A Basra city council official said that the latest fighting erupted when security forces entered Mehdi Army strongholds, where militiamen were armed with machine guns, grenades, rockets and mortars.

The fighting erupted as al-Sadr's political organization launched a nationwide civil disobedience movement to protest recent arrests of its members.

Al-Maliki is said to be personally overseeing efforts to restore order in Basra, where the latest unrest also resulted in the kidnapping of at least 30 Iraqi security force members, according to officials.

Basra, Iraq's second largest city and a key transport link in the country's oil industry, was seen as an early success story of the U.S.-led invasion as British troops oversaw a relative calm in the area. Watch markets smolder from latest violence ».

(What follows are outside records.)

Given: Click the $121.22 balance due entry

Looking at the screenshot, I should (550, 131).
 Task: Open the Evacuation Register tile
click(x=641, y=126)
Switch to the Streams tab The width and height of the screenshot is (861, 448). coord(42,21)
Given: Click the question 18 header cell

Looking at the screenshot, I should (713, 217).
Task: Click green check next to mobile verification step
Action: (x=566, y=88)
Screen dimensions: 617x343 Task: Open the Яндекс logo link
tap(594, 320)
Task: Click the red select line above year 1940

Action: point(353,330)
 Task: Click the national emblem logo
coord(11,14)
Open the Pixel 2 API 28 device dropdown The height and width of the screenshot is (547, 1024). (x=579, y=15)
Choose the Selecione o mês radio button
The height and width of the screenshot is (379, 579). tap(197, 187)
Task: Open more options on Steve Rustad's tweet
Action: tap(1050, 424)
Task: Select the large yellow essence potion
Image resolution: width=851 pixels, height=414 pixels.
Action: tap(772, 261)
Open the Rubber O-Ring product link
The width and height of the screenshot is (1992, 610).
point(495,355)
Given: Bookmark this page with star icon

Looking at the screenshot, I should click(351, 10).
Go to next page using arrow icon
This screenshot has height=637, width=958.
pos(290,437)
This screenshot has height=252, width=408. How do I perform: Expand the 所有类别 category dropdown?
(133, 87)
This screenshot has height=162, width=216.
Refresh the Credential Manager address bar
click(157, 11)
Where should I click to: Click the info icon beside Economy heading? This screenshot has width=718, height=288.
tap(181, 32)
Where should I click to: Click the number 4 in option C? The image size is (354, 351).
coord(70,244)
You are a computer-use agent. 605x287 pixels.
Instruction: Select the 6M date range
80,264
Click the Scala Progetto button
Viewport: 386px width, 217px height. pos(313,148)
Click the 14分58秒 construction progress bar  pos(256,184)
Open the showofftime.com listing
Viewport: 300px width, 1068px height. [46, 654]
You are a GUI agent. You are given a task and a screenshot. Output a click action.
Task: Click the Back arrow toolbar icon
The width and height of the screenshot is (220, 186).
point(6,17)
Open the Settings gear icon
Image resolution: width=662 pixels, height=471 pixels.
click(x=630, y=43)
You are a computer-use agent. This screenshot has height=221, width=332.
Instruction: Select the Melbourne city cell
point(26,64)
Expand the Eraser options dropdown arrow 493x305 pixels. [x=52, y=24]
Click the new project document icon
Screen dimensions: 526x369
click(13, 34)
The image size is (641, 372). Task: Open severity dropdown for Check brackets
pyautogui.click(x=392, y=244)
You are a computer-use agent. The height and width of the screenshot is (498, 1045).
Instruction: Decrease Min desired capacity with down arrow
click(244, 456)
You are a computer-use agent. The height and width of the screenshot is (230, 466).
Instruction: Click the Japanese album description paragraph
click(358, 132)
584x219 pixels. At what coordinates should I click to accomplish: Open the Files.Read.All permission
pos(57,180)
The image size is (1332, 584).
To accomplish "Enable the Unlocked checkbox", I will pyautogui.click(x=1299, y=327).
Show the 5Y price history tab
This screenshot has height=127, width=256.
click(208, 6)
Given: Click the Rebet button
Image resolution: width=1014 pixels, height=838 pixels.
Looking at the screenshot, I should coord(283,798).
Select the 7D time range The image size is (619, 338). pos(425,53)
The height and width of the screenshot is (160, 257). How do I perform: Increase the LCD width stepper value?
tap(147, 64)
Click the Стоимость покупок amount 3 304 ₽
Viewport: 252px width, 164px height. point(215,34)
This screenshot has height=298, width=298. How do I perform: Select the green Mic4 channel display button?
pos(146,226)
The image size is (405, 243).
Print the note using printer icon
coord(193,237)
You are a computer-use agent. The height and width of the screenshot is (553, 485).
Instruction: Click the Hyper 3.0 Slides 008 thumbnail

Al-Sadr extends Mehdi Army cease-fire
But spiraling tensions between local militias and government and coalition forces have produced an upsurge in violence coinciding with a major British withdrawl that will see troop numbers scaled down to between 4,000 and 2,500.

Gen. Jack Kean, a retired U.S. former vice chief of staff on Wednesday said in an radio interview that Britain should reconsider its withdrawal in favor of a U.S.-style troop surge credited with reducing unrest in Baghdad and other parts of the country, The Associated Press reported.

With the stakes high in preserving the cease-fire with al-Sadr's men the U.S. military says it is making it a point to differentiate between Sadrists and "criminal elements" within the Mehdi Army.

Since the cease-fire began in August, the U.S. and Iraqi militaries have been targeting Shiite militant cells who have flouted and ignored the al-Sadr cease-fire. At the same time, they continually praise the cease-fire as a productive move.

U.S. Cmdr. Scott Rye said al-Sadr "has made clear that those who disobey his orders and the cease-fire are no longer members of his organization. What is happening is that Iraqi security forces are responding to criminal acts and working to detain and arrest criminals in both Sadr City (in Baghdad) and Basra."

An official with Iraq's Interior Ministry tells CNN that at least 18 people were killed and 110 people were wounded when clashes erupted in a number of Baghdad Shiite neighborhoods between Mehdi militiamen and Iraqi security forces since Tuesday.

The U.S. military says a coalition helicopter "engaged targets north of Sadr City in support of this operation."

In Baghdad's International Zone, three Americans were seriously injured as a result of "indirect fire" attacks on the heavily fortified pocket in Baghdad, also known as the Green Zone. The three were U.S. government officials, embassy spokeswoman Mirembe Nantongo told CNN. Indirect fire, a reference to rocket, mortar and artillery fire, also pummeled the zone on Tuesday, and the U.S. military attributed the violence to "rogue" Shiite fighters violating al-Sadr's cease-fire announcement.


The International Zone has come under attack several times in recent days. U.S. officials said they believe Shiite militias armed and trained by Iran were behind a Sunday attack on the district.

A U.S. government employee in Baghdad has died of wounds he received in an attack over the weekend, the U.S. Embassy said Wednesday. The embassy identified him as Paul Converse.